Representational similarity of actions in the human brain

Urgen B. A., Pehlivan Tort S., Saygin A. P.

6th International Workshop on Pattern Recognition in Neuroimaging, PRNI 2016, Trento, Italy, 22 - 24 June 2016 identifier identifier

  • Publication Type: Conference Paper / Full Text
  • Doi Number: 10.1109/prni.2016.7552341
  • City: Trento
  • Country: Italy
  • Keywords: action recognition, neuroimaging, fMRI, computer vision, MVPA, representational similarity analysis, RECOGNITION, PARIETAL, CORTEX
  • TED University Affiliated: Yes


© 2016 IEEE.Visual processing of actions is supported by a network of brain regions in occipito-temporal, parietal, and premotor cortex in the primate brain, known as the Action Observation Network (AON). What remain unclear are the representational properties of each node of this network. In this study, we investigated the representational content of brain areas in AON using fMRI, representational similarity analysis (RSA), and modeling.
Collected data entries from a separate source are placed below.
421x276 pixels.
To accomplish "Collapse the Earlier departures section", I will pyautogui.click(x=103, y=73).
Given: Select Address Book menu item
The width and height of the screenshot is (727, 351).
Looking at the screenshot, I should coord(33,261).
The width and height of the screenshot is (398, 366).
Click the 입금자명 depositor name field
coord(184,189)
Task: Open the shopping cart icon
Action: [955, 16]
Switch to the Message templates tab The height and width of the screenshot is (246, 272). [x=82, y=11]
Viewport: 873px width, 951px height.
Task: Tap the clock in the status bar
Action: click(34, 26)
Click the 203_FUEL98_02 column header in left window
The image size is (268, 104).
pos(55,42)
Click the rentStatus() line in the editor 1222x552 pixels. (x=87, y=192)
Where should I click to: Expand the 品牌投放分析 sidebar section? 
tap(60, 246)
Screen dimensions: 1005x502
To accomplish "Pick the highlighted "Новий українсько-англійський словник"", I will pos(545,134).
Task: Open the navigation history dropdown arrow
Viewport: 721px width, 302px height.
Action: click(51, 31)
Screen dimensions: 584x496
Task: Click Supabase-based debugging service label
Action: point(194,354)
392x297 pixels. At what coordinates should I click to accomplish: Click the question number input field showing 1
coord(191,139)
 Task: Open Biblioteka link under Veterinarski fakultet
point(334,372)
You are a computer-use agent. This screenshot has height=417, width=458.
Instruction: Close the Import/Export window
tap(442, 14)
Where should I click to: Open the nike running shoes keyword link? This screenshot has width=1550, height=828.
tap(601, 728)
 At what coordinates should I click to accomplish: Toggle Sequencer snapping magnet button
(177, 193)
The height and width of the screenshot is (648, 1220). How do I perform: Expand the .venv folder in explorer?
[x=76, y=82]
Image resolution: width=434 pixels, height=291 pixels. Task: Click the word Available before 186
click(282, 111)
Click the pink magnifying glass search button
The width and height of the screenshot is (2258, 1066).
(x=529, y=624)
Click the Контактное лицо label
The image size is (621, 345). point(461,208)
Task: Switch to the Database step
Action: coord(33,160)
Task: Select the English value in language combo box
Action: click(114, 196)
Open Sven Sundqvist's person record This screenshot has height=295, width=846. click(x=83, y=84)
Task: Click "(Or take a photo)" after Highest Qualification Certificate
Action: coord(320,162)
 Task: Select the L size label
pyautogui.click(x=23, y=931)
Subjects were shown video clips of three agents performing eight different actions during fMRI scanning. We then computed the representational dissimilarity matrices (RDMs) for each brain region, and compared them with that of two sets of model representations that were constructed based on computer vision and semantic attributes. Our findings reveal that different nodes of the AON have different representational properties. PSTS as the visual area of the AON represents high level visual features such as movement kinematics. As one goes higher in the AON hierarchy, representations become more abstract and semantic as our results revealed that parietal cortex represents several aspects of actions such as action category, intention of the action, and target of the action. These results suggest that during visual processing of actions, pSTS pools information from visual cortex to compute movement kinematics, and passes that information to higher levels of AON coding semantics of actions such as action category, intention of action, and target of action, consistent with computational models of visual action recognition.